Echocardiographic study showed normal flow pattern in the abdominal aorta. The in-hospital evolution was uneventful and the patient was discharged two days after the procedure. In a one year follow-up the blood pressure was 100/60 mmHg in the upper limbs and the gradient across the coarctation by echocardiographic study was 15 mmHg with normal flow pattern in the abdominal aorta.
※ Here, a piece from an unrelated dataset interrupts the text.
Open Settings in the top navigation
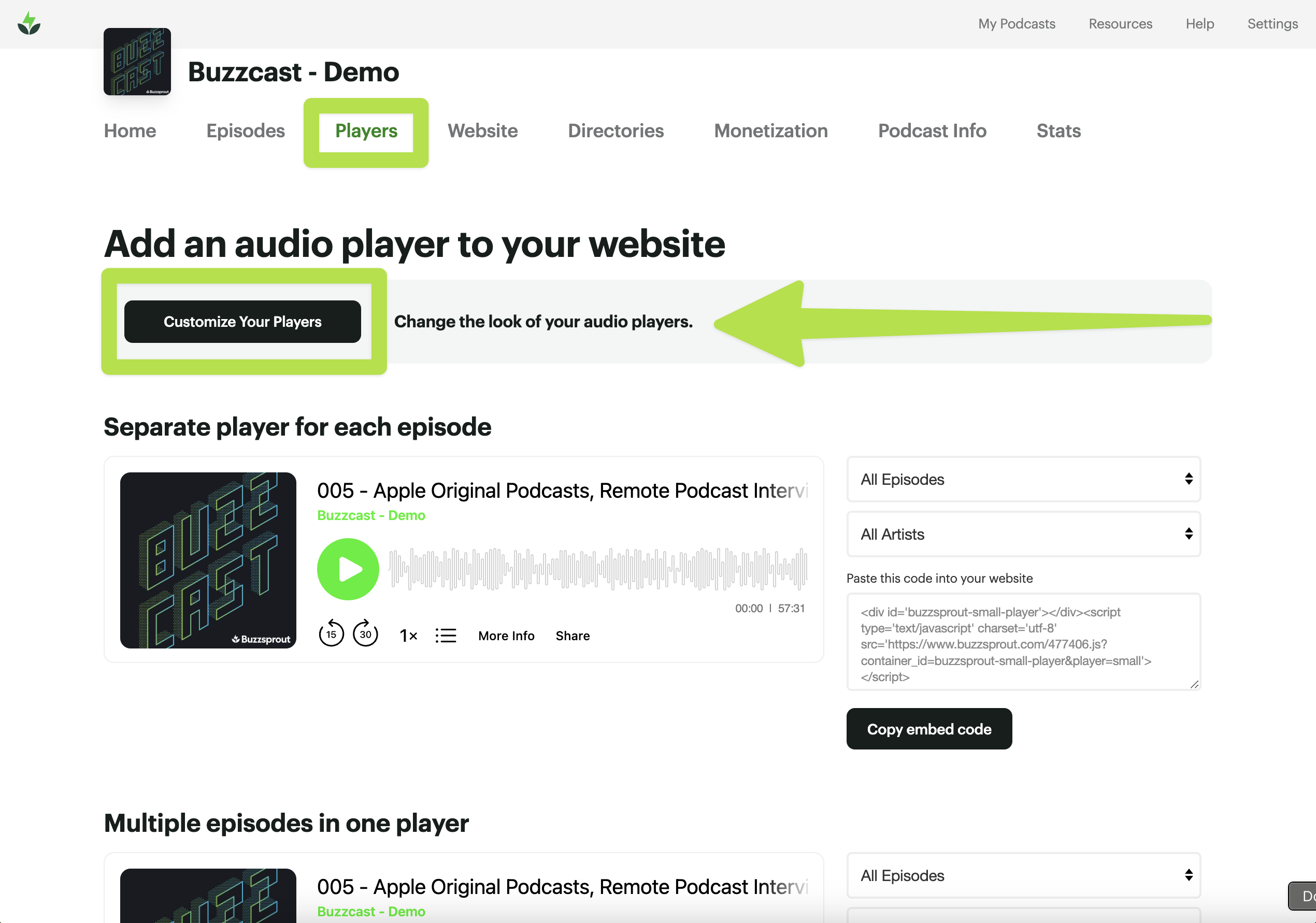click(1272, 23)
In a three-year-old boy, balloon angioplasty for the treatment of aortic coarctation is widely accepted1. The chance of recurrence in children older than two years decrease [3] and stent implantation is not performed in children less than 20 kg. In older children or young adults the subatretic coarctation is in general treated with covered stent implantation [6] to avoid aortic wall injury or pseudoaneurysm formation. In our case the important dilatation of the ascending aorta suggested a possible disease of the aortic wall which increased the risk of aneurysm or aortic wall injury caused by balloon angioplasty [4]. For this reason surgical treatment was indicated, but it was refused by the parents. We decided to perform the balloon angioplasty with progressive increment in the balloon diameter up to 10 mm which was the diameter of the aorta near the left subclavian artery. This technique is used in some patients with subatretic coarctation, in which a two-stage approach is advocated. In these cases the balloon dilatation is followed by stent implantation after a few months [7,8] or in the same procedure [9,10]. Our patient had a good result. Despite of the important dilatation of the ascending aorta there were not any acute complications such as pseudoaneurysm in the dilated area, aortic wall injury or peripheral vascular complications. The in-hospital evolution was uneventful. The eccentric blood flow showed immediately after dilatation and the discordance of diameters of the aorta pre and postcoarctation increase the risk of recurrent coarctation or aneurysm formation during the follow-up. It is not unusual that the eccentric blood flow disappears with the growth of the child. The patient was followed every month and after one year his blood pressure was normal. Echocardiographic study was repeated during the follow-up and it did not show progressive dilatation of the ascending aorta, aneurysm formation or recurrence of the coarctation. In this case, despite of the good results after one year, a close follow-up is necessary because complications can occur years after the procedure.
We conclude that subatretic coarctation of the aorta in children less than 20 Kg, in whom the covered stent implantation is not an option and the surgery is refused, the treatment by balloon angioplasty using careful increment in the diameter of the balloons until reaching a good result is possible.